EXTRAIT FOURNI:
* * * *

Presence
6.4
Presence

Film de Steven Soderbergh (2024)

Faire des efforts sur 1h25, c'est déjà trop

Il y a longtemps que je ne m'étais pas confronté au cinéma de Steven Soderbergh et j'avais envie de voir où il en était, surtout que je suis rentré en salle sans rien savoir de ce Presence sinon qu'il ne durait qu'1h25 et qu'il s'agissait d'un film d' « épouvante-horreur », du moins d'après ce qui était écrit sur AlloCiné et ici. (Ah ?)

Or, franchement, dans un premier temps, j'avoue avoir été plutôt séduit.


Une maison vide. Une caméra qui s'y balade caméra au poing, façon vue subjective, sans bruit. Pas besoin d'attendre l'apparition du titre Presence pour comprendre l'idée. La forme porte déjà le fond, et sans fioriture en plus de ça. Moi ça m'immerge tout de suite. Je prend le pouls de cette baraque vide qui raconte déjà quelque chose à elle seule ; un récit qui s'enrichit par l'arrivée de ses premiers visiteurs.

* * * *

MATÉRIEL:
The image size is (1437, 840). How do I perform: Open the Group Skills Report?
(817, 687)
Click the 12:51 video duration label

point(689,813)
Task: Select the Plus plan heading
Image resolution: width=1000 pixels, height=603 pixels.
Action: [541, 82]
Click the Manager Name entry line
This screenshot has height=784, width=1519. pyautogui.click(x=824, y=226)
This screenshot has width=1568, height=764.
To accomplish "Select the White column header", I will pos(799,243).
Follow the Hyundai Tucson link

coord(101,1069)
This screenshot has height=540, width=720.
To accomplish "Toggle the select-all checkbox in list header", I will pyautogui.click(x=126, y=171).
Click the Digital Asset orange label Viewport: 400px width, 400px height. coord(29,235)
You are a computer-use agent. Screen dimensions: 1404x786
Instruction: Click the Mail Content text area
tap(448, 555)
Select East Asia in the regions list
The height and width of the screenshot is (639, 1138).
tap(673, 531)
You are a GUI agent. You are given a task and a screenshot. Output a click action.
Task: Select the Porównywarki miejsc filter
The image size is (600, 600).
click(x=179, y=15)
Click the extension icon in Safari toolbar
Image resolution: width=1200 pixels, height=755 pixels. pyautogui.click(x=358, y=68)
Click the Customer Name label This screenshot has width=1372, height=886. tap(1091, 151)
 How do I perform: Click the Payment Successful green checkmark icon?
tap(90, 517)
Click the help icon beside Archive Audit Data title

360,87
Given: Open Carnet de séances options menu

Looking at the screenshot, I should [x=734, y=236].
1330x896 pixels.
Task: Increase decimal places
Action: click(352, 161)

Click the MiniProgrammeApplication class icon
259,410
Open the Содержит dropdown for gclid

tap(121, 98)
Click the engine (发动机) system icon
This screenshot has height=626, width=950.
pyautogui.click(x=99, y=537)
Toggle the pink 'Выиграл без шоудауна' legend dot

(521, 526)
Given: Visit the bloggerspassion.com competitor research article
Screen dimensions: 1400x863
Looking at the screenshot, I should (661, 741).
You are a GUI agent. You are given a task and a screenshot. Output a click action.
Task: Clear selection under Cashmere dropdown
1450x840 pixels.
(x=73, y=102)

* * * *

ÉNONCÉ DE LA TÂCHE: D'après l'extrait fourni, quelle est la durée du film Presence ?

RÉSULTAT: Le film dure 1h25.